## PAGE TEXT
But in this volatile region security is more than an Al Qaeda presence, more than a tribal rebellion, more than the realist notions of security based on military strength, coercive power, or advanced weaponry.
Security in Yemen is increasingly a matter of resource access and availability. And while scarcity and unequal distribution will not be the sole cause of conflict in the coming years and may not lead to the large-scale resource wars predicted by many international relations scholars,* both will undoubtedly be important exacerbating factors.
Models predict that the capital city of Sana’a will empty its water reservoir in as little as a decade, more than 40% of the population lives on less than USD2 per day, one in three Yemenis suffers from malnourishment, and the country’s population will double in just over twenty years.

## DATA EXCERPTS
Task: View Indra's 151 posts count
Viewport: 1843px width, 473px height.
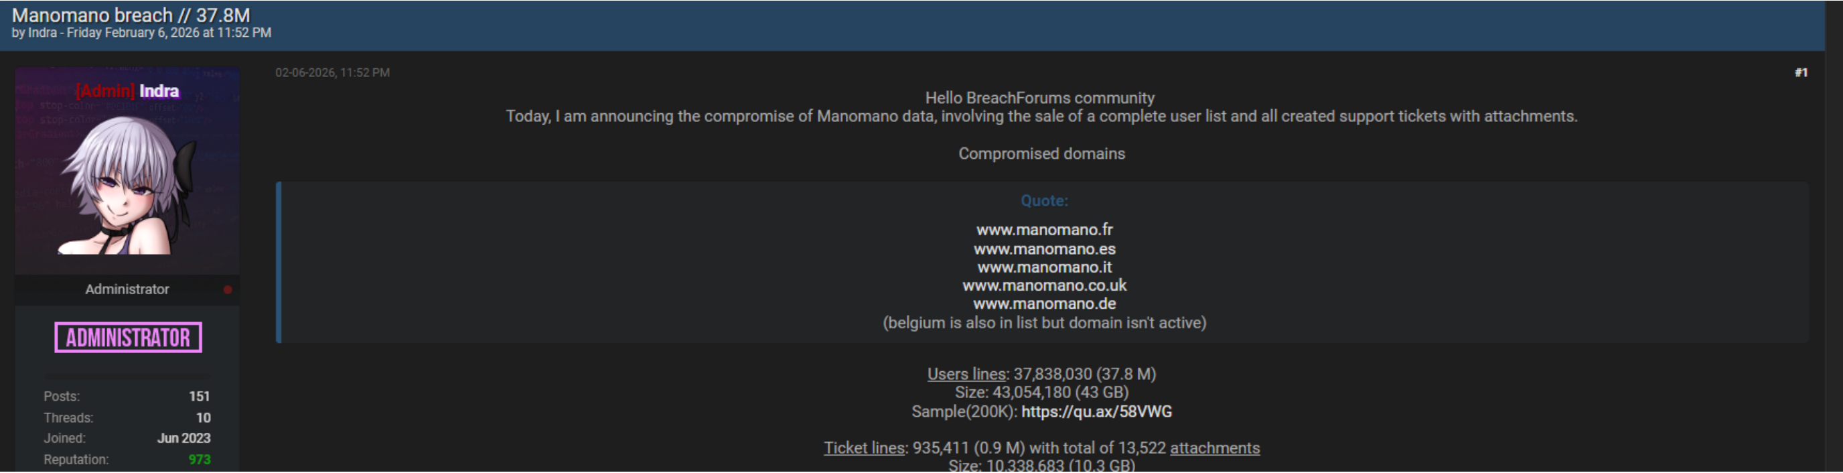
==
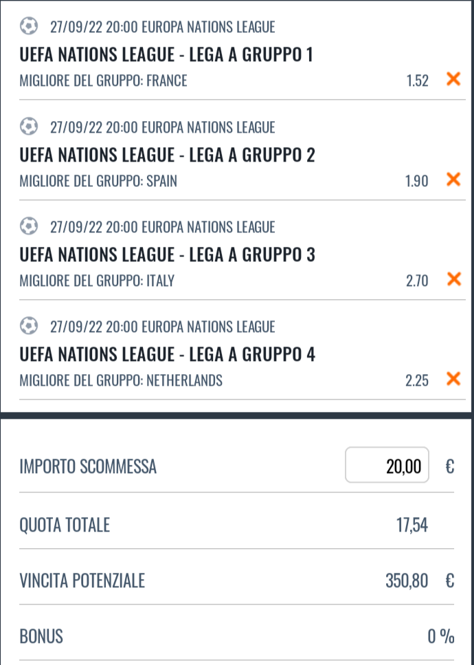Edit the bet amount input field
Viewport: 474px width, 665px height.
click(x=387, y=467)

## TASKS FOR THIS EXERCISE
**A.** In the Yemen passage, what fraction of Yemenis suffers from malnourishment?
**B.** Can you quote the Yemen passage word for word between "Models predict that" and "over twenty years.", inclusive?
Answer from the Yemen passage only, not the material.

## ANSWERS BY TASK
**A.** One in three

**B.**
Models predict that the capital city of Sana’a will empty its water reservoir in as little as a decade, more than 40% of the population lives on less than USD2 per day, one in three Yemenis suffers from malnourishment, and the country’s population will double in just over twenty years.